Overall, the PBX market has shrunk more than 30 percent, year-over-year, according to a recently published report from Infonetics Research.

"A combination of less demand due to the economy, and just plain buyer uncertainty drove the market lower," according to Infonetics analyst Matthias Machowinski. The study found that sales in the strongest region, Latin America, were essentially flat.

"One of the prime drivers of PBX sales is economic expansion, and once the world's major economies recover, likely in 2010, we should see an uptick in PBX sales," said Machowinski, on a more optimistic note.

The pure IP PBX segment fared better than TDM and hybrid systems, being down, as the report put it, by 'only' 13 percent, thanks in part to new product introductions. But performance was uneven from vendor to vendor.

Cisco Systems, for example, had a very weak quarter compared to the fourth quarter of 2008, but still edged out Avaya for overall revenue leadership. On the other hand, some vendors showed growth, with Nokia Siemens being the strongest—up 13 percent.

The same downward trend applies to the carrier IP telephony services market, which, according to a recent report from Dell'Oro Group, contracted more than 25 percent in Q109, compared to the same quarter a year earlier.

Dell'Oro attributes the decline to a combination of factors: seasonal weakness, the industry's own retrenchment in capital investment, and the continuing shift of customers to cellular wireless as their primary—or sole—telephony platform.

Dell'Oro vice president Greg Collins did note some bright spots. "Business voice-over-IP (VoIP) services—particularly SIP trunking—is an example.
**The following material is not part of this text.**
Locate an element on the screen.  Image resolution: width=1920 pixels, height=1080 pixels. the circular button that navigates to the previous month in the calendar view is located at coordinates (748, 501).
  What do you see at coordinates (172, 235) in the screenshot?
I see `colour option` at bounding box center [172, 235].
Another example is the enterprise session border controller (SBC) market that is seeing increased consolidation and investment as SIP trunking, combined with the need for businesses to integrate IP PBX systems from disparate vendors, creates an expanding market opportunity," he said.

(This is a trend that was highlighted by Infonetics in a report made public last week, and which was covered by VoIPplanet.com.)

Dell'Oro also observed uneven performance in the vendor community, identifying Alcatel-Lucent, Huawei, and Nokia Siemens as posting gains, Cisco, Nortel, and Sonus as losing ground in the quarter.